Using this very simple interpolation, it is shown that the substance is not supposed to change while the mechanical properties record increases of a magnitude order of 12 to 15%, which are still significant, indeed. The trend is shown in the following graphics. A nonlinear interpolation, as it is suggested by the graphics (red dashed line), may lead even to higher increases of the mechanical properties.

Last but not least, the costs of the Fibre+ chemical is in line with those of other chemicals that are normally used as process aids in the paper industry and, as explained in the relevant project reports, the use of the Fibre+ concept does not raise environmental or safety concerns.

Use of Fibre+ by the sector and economic impact
The application of the Fibre+ technology is expected to increase the competitiveness of corrugated board packaging:
- Within the sector against corrugated competitors not using the technology
- Against returnable plastic crates because of reduced costs and thus a comparative advantage
- The technology offers a special benefit for SMEs in order to increase their competitiveness and balance their differences from big multinational companies who have the resources and tools to manage better the complex problem of improving their fibrous stocks and efficient utilisation of their packaging materials.
- Outside the sector against other materials (e.g. plastic, solid board, wood)
The role and impact of Fibre+ technology in the future scenarios for the packaging sector is as follows:
- Legislation
The proposed technology has no connection to food contact legislation and does not lead to chemical contamination of packaging materials. The waste legislation is more important as the technology enables an improvement of the performance of recycled fibrous raw materials, a more efficient use of raw materials, and therefore a reduced cost for packaging customers. Moreover, it offers a competitive advantage towards other packaging materials. The packaging manufacturers are obliged by the EU Packaging Waste Directives to reduce the weight of packaging waste.

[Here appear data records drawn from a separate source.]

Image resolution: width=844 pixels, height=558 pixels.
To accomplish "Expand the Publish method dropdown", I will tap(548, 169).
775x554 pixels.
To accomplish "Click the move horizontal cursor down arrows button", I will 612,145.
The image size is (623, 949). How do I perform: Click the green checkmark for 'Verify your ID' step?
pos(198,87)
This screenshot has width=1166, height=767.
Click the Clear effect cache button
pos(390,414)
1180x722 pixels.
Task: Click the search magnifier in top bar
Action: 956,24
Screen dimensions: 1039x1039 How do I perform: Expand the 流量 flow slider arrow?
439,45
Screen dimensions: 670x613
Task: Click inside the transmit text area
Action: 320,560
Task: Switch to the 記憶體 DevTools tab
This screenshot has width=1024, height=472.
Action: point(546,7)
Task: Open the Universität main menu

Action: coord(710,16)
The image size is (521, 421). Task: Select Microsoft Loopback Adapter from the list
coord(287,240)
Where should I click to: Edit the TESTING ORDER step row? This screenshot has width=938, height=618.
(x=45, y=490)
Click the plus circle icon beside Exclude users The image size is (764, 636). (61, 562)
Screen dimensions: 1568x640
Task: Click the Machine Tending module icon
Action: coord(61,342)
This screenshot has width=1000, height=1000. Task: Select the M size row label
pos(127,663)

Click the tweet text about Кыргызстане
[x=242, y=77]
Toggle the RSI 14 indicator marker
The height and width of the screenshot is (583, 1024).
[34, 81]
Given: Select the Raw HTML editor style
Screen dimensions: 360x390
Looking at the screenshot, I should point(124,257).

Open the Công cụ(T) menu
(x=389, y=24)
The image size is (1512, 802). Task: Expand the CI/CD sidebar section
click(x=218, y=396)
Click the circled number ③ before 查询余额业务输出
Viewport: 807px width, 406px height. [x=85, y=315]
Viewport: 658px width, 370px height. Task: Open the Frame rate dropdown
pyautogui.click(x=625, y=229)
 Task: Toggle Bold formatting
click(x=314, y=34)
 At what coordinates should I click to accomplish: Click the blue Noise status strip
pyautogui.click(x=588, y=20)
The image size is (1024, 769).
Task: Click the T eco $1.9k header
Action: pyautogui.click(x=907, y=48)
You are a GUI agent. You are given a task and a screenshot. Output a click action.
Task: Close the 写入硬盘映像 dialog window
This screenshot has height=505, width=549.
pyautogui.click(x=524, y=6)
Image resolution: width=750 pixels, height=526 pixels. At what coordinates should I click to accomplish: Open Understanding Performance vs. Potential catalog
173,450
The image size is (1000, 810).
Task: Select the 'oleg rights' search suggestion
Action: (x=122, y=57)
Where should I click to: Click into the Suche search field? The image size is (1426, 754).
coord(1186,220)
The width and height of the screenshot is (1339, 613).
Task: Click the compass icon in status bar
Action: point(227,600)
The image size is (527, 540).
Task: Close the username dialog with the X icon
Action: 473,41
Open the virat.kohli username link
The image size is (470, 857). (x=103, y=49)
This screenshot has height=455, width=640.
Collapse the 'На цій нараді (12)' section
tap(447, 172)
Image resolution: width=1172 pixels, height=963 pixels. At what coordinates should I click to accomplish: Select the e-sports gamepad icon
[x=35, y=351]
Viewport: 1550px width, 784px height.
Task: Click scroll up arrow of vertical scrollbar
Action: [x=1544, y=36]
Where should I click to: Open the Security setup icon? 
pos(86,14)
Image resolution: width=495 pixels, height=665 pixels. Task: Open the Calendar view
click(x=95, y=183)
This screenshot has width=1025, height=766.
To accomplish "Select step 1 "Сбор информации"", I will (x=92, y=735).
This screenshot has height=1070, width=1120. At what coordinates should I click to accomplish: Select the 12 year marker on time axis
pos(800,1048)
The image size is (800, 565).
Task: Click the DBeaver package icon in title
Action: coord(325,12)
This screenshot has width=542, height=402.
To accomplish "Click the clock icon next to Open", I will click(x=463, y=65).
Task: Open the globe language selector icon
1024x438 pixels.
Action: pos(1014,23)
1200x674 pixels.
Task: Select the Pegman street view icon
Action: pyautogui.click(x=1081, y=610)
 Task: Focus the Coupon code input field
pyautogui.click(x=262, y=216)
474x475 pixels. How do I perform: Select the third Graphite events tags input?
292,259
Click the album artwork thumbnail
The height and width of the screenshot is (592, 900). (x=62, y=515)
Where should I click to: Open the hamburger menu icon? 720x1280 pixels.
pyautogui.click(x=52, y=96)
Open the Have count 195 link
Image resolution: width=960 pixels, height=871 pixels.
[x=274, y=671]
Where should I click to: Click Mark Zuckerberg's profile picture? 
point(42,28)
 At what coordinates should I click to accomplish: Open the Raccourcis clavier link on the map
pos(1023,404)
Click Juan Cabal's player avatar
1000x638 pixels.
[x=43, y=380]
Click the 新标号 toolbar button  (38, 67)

Fibre+ technology might be useful in helping companies to reduce the grammage of packaging through use of base papers that meet a specific strength requirement of packaging. It is thus reduces the risk of using heavy papers with no justified reason. It is is also expected to provide a market advantage for the image of our sector by reducing the weight of materials used contributing to reduced CO2 emissions of corrugated packaging in Europe.
A contribution to the goals of dangerous good legislation might be also offered by the use of the technology. It might help companies to avoid under sizing of packaging and make packaging safer.
- Raw material availability
A significant contribution is expected towards upgrading and wise use of fibrous war materials affecting directly the packaging sector. Packaging companies have to utilise the available materials whatever the source is and the role of technology is a contribution towards cost effective use of recycled sources and packaging base papers produced thereof.
- Prices
The technology should be considered as a cost reducing tool and is not necessarily applicable for reduction of prices.
- Competitive sectors and their prospects
Fibre+ technology has been designed to optimise packaging and reduce costs, so to improve the position of corrugated board in the competitive world. As the technology can lead to a better use of available raw materials and possibly to lower material input, the effect on the market could be a better position of corrugated packaging against one of the main competitors which is the plastic industry, sector of returnable plastic crates. The competition in the fruit and vegetable market is tough. If corrugated packaging reduces substantially cost, manufacturers are free to reduce price as well which might have a considerable effect on the market. Besides, the image of the corrugated industry will improve when being able to claim that the raw material usage (=paper) has been reduced. Such a claim would mean a reduced impact of paper product on the environment. The corrugated board industry considers this as an advantage and could market it accordingly.
Experiences gathered during the life time of the project as well comments received during the regional and European dissemination activities (Aticelca Conference-Italy and European Paper Week-Belgium) from a large group of European corrugated packaging companies on which might the future use of the technology by the sector, have led to the following conclusions:
- The technology could be further adapted to specific companies’ needs
- The potential of using cost-effective chemical agents for significantly improving stock quality beyond the levels achieved by the conventional ones could be further explored, especially in the case of SMEs not having access to advanced technologies
- Fibre modification approaches should be of interest for different chemical RTD actors and providers
- Provides possibilities in upgrading and predicting packaging strength
- A future continuous flow of news/ updates will be useful
- Downgrading of grammage of corrugated board (e.g. using base paper with lower grammage but with equal of higher strength) through Fibre+ will be more and more of importance
- Appropriate base paper composition of packaging will be on focus
Other fibre and base paper qualities (e.g. moisture sensitivity) would be a feature of Fibre+ technology for the future.
For the economic impact and possibilities the Fibre+ Technology might provide for the European SMEs, different established routines of the two industrial Associations of the project, CEPI and FEFCO, were followed. For example, one reliable assessment can be offered by using the CEPI based Business Impact Assessment Tool. The cumulative cost impact assessment (CCIA) has been also identified by the EU Commission as one of the main tools to address business environment, regulatory framework and public administration in the EU. A CCIA study for the paper manufacturing has the following objectives:
- Identifying, assessing, and where possible quantifying, the cumulative costs of different actors, measures and even legislation in the sector
- Comparing these costs with the costs of international competitors
- Understanding if and how much these costs impact on the cost structure of the sector and its competitiveness
Thus, it is possible, at any point needed in the future, for CEPI to address competitiveness and other costs associated with the implementation of the Fibre+ Technology in a renewed way based on business reality and fact-based approach. Follow-up measures based on this exercise should be called for by CEPI, provided the outcome of the study is relevant and robust enough. The analysis should be based on a sample of plants, which will be in direct contact with CEPI.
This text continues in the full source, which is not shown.